Records to use
--- start ---

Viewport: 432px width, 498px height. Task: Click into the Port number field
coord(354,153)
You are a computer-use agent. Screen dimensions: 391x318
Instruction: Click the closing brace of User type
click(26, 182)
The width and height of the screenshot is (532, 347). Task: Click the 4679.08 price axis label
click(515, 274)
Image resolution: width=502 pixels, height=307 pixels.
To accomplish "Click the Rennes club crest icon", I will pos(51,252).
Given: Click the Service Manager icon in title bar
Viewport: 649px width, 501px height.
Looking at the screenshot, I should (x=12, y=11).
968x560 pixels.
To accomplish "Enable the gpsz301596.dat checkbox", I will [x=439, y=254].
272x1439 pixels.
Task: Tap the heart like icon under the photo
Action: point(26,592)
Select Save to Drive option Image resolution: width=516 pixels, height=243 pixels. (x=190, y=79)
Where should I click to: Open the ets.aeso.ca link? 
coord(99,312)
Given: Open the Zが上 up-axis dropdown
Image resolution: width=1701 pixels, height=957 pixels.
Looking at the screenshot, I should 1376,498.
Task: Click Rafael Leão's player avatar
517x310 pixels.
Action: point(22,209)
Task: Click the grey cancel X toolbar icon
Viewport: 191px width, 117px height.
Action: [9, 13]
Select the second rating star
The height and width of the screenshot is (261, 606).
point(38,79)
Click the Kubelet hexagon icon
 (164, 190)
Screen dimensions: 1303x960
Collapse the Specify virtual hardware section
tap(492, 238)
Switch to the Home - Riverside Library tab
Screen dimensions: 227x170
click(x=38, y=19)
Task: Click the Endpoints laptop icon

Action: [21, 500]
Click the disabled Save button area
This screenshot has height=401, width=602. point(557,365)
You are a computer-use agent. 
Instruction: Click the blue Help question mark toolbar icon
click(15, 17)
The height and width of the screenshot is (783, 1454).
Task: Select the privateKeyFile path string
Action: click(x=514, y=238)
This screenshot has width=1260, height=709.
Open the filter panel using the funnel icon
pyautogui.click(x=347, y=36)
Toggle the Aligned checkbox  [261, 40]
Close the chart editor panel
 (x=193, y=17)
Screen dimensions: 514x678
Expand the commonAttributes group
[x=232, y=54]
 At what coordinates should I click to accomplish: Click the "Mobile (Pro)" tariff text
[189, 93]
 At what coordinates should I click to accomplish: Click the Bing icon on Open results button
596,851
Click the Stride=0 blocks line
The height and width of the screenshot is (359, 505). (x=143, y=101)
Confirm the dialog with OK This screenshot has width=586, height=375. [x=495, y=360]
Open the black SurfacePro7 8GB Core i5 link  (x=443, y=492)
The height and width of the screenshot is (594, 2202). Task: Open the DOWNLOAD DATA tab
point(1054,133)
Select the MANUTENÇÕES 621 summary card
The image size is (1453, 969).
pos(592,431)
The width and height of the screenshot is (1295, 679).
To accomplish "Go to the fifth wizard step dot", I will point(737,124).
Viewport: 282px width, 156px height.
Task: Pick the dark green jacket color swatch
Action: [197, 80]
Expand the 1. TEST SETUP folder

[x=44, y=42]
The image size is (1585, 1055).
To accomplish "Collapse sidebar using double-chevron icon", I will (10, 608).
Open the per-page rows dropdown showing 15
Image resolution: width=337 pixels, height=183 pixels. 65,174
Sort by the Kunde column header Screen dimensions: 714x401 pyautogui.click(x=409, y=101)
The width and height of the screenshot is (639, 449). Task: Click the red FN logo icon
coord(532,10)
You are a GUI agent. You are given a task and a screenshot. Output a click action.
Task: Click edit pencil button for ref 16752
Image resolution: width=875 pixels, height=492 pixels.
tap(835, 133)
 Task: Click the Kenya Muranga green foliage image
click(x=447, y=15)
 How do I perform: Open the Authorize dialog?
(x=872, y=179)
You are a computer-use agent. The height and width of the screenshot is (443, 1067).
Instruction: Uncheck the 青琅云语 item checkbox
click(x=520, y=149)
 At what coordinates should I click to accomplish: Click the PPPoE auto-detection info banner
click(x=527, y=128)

--- end ---

What you will do
Show every line above that contains the string "agent". Case counts.

Result of this task
You are a computer-use agent. Screen dimensions: 391x318
You are a computer-use agent. 
You are a GUI agent. You are given a task and a screenshot. Output a click action.
You are a computer-use agent. The height and width of the screenshot is (443, 1067).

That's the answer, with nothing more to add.